岡崎統合バイオサイエンスセンターの小林教授らが「生殖細胞と体細胞の分化のスイッチを担うタンパク質を発見」

生殖細胞と体細胞の分化のスイッチを担う分子として、Nanos(ナノス)タンパク質をショウジョウバエで同定した。Nanosタンパク質は進化的に保存されており、哺乳動物も含む多くの動物でNanosタンパク質が、生殖細胞と体細胞分化の重要なスイッチ役となっている可能性がある。Nanosタンパク質による“体細胞分化の抑制”、すなわち“未分化状態の維持” のメカニズム解明は、未分化幹細胞を用いた再生医療、生殖医療を目 指す今後の医療の基礎研究として重要な位置を占めると考えられる。

この発見は、戦略的創造研究推進事業 CRESTの研究テーマ「生殖細胞の形成機構の解明とその哺乳動物への応用」(研究代表者:小林悟 大学共同利用機関法人 自然科学研究機構・岡崎統合バイオサイエンスセンター・基礎生物学研究所・教授)の研究グループによるもの。Nanosは生殖細胞の前駆細胞(極細胞)にのみ含まれるタンパク質である。Nanosタンパク質を欠く極細胞は、細胞死(アポトーシス)を起こして死んでしまうが、この細胞死がおこるのを人為的に抑制すると、本来は生殖細胞にしか分化しないはずの極細胞が体細胞に分化することを見い出した。

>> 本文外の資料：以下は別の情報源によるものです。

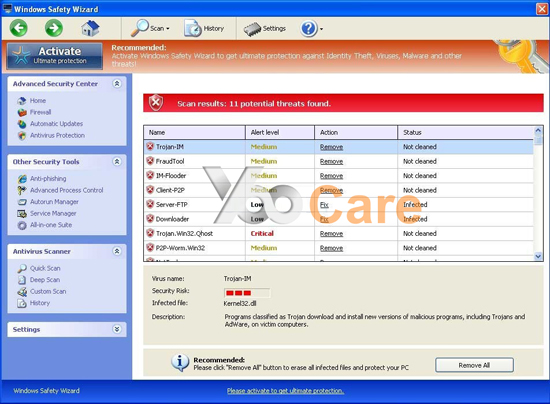
Task: Collapse the Antivirus Scanner panel
Action: [117, 251]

極細胞中では、Nanosタンパク質により体細胞分化が抑えられ、生殖細胞の分化が進行する。
本成果は、2004年6月28日週(アメリカ東部時間)の米国科学アカデミー紀要(Proceedeings of the National Academy of Science )オンライン版で公開され、2004年7月13日発行の同誌に掲載される。